Deracemization and Stereoinversion of Alcohols Using Two Mutants of Secondary Alcohol Dehydrogenase from Thermoanaerobacter pseudoethanolicus

Abstract

We developed a one‐pot sequential two‐step deracemization approach to chiral alcohols using two mutants of Thermoanaerobacter pseudoethanolicus secondary alcohol dehydrogenase (TeSADH). This approach relies on consecutive non‐stereospecific oxidation of alcohols and stereoselective reduction of their prochiral ketones using two mutants of TeSADH with poor and good stereoselectivities, respectively. More specifically, W110G TeSADH enables a non‐stereospecific oxidation of alcohol racemates to their corresponding prochiral ketones, followed by W110V TeSADH‐catalyzed stereoselective reduction of the resultant ketone intermediates to enantiopure (S)‐configured alcohols in up to > 99 % enantiomeric excess. A heat treatment after the oxidation step was required to avoid the interference of the marginally stereoselective W110G TeSADH in the reduction step; this heat treatment was eliminated by using sol‐gel encapsulated W110G TeSADH in the oxidation step. Moreover, this bi‐enzymatic approach was implemented in the stereoinversion of (R)‐configured alcohols, and (S)‐configured alcohols with up to > 99 % enantiomeric excess were obtained by this Mitsunobu‐like stereoinversion reaction.

════════════════════

Exercise requirements:
Copy out the abstract on deracemization and stereoinversion of alcohols in full, word for word, including its title.

Data extract:
════════════════════

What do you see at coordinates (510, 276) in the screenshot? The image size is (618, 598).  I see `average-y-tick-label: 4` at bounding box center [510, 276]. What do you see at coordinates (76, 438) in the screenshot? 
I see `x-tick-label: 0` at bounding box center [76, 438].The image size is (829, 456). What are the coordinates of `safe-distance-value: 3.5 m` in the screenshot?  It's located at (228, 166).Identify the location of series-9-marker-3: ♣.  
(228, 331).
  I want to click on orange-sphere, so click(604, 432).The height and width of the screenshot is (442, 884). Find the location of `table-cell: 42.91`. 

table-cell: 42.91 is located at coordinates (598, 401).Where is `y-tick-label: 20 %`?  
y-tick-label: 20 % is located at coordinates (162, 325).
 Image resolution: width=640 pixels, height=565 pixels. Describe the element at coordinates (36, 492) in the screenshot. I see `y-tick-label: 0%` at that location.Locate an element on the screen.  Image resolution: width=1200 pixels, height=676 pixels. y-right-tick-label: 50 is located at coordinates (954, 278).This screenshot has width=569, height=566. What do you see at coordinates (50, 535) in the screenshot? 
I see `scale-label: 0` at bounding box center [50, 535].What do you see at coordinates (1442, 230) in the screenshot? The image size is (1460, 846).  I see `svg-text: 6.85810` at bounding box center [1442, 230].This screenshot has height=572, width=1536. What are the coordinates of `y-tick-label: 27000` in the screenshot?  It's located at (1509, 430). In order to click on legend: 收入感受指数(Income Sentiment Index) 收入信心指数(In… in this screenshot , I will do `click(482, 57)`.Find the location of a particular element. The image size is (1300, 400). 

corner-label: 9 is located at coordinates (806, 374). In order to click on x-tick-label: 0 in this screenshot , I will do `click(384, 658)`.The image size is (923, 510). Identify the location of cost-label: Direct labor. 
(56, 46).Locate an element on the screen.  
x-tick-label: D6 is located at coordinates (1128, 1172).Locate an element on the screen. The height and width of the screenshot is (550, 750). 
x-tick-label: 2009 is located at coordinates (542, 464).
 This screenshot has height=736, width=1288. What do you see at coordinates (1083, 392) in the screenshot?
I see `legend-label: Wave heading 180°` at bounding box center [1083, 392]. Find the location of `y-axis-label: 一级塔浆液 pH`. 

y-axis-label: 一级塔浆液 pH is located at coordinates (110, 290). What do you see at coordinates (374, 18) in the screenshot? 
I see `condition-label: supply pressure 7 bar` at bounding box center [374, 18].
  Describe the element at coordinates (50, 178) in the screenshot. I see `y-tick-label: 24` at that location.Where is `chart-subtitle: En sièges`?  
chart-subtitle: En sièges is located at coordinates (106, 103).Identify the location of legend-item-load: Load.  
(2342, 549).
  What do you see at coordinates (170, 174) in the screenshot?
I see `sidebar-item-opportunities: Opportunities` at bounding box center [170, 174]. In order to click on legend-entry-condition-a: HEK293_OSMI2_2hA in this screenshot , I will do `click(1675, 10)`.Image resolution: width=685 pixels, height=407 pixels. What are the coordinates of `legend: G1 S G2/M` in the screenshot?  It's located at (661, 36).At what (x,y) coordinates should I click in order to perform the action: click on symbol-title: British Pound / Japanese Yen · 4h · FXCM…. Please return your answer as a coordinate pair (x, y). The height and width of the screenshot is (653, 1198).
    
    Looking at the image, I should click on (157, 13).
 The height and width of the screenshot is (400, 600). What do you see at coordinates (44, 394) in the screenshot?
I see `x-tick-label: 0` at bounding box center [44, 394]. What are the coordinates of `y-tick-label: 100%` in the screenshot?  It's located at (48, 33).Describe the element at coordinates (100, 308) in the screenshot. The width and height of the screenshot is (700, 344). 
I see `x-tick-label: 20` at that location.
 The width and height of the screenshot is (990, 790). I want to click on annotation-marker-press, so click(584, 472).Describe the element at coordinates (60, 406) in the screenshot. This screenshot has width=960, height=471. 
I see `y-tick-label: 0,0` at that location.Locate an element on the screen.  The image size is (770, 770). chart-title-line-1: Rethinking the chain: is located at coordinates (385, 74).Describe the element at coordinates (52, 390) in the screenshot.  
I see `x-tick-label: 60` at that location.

════════════════════

Exercise output:
Deracemization and Stereoinversion of Alcohols Using Two Mutants of Secondary Alcohol Dehydrogenase from Thermoanaerobacter pseudoethanolicus

Abstract

We developed a one‐pot sequential two‐step deracemization approach to chiral alcohols using two mutants of Thermoanaerobacter pseudoethanolicus secondary alcohol dehydrogenase (TeSADH). This approach relies on consecutive non‐stereospecific oxidation of alcohols and stereoselective reduction of their prochiral ketones using two mutants of TeSADH with poor and good stereoselectivities, respectively. More specifically, W110G TeSADH enables a non‐stereospecific oxidation of alcohol racemates to their corresponding prochiral ketones, followed by W110V TeSADH‐catalyzed stereoselective reduction of the resultant ketone intermediates to enantiopure (S)‐configured alcohols in up to > 99 % enantiomeric excess. A heat treatment after the oxidation step was required to avoid the interference of the marginally stereoselective W110G TeSADH in the reduction step; this heat treatment was eliminated by using sol‐gel encapsulated W110G TeSADH in the oxidation step. Moreover, this bi‐enzymatic approach was implemented in the stereoinversion of (R)‐configured alcohols, and (S)‐configured alcohols with up to > 99 % enantiomeric excess were obtained by this Mitsunobu‐like stereoinversion reaction.